*Task to complete*
Transcribe the passage from the article on foreign comics adapted into film below, starting at the words "A Brief Look" and ending after "director Michele Soavi.".

*Excerpted passage*
start

A Brief Look at Foreign Comics Adapted into Film
Italy’s Dylan Dog is interesting in that it is one of the first foreign comics adapted by Americans for the big screen. With the video release of the little seen feature film coming July 26, we were given to consider the foreign comics we know as readers and may have never seen the film versions. The first adaptation of Dylan Dog was a homegrown effort, 1994’s Dellamorte Dellamore (known in English as Cemetery Man or Of Death and Love) from director Michele Soavi.
Other countries have tried their hand at adapting their homegrown comics as films, with about the same level of fidelity and success as most American attempts. For example, there the dreadful 1966 movie based on Peter O’Donnell’s brilliant Modesty Blaise. Not to be outdone in awfulness, America tried their hand at a prime time series, starring Ann Turkel. The 1982 ABC pilot aired and got some reasonable reviews but Americanizing it robbed the show of its charm. The direct-to-video My Name is Modesty, released in 2004, was far worse.

end

*Collected data*
start

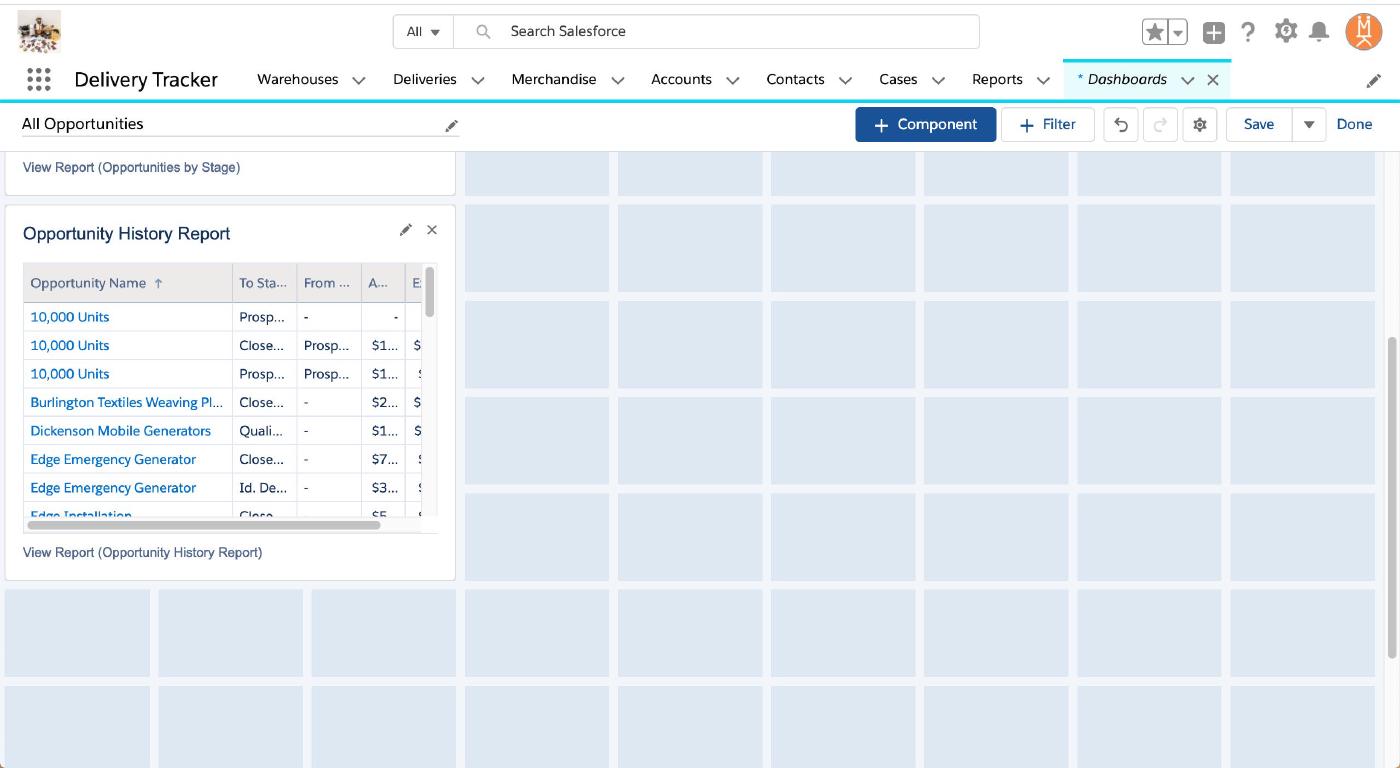Click the Add Component button
The image size is (1400, 768).
tap(925, 125)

end

*Task solution*
A Brief Look at Foreign Comics Adapted into Film
Italy’s Dylan Dog is interesting in that it is one of the first foreign comics adapted by Americans for the big screen. With the video release of the little seen feature film coming July 26, we were given to consider the foreign comics we know as readers and may have never seen the film versions. The first adaptation of Dylan Dog was a homegrown effort, 1994’s Dellamorte Dellamore (known in English as Cemetery Man or Of Death and Love) from director Michele Soavi.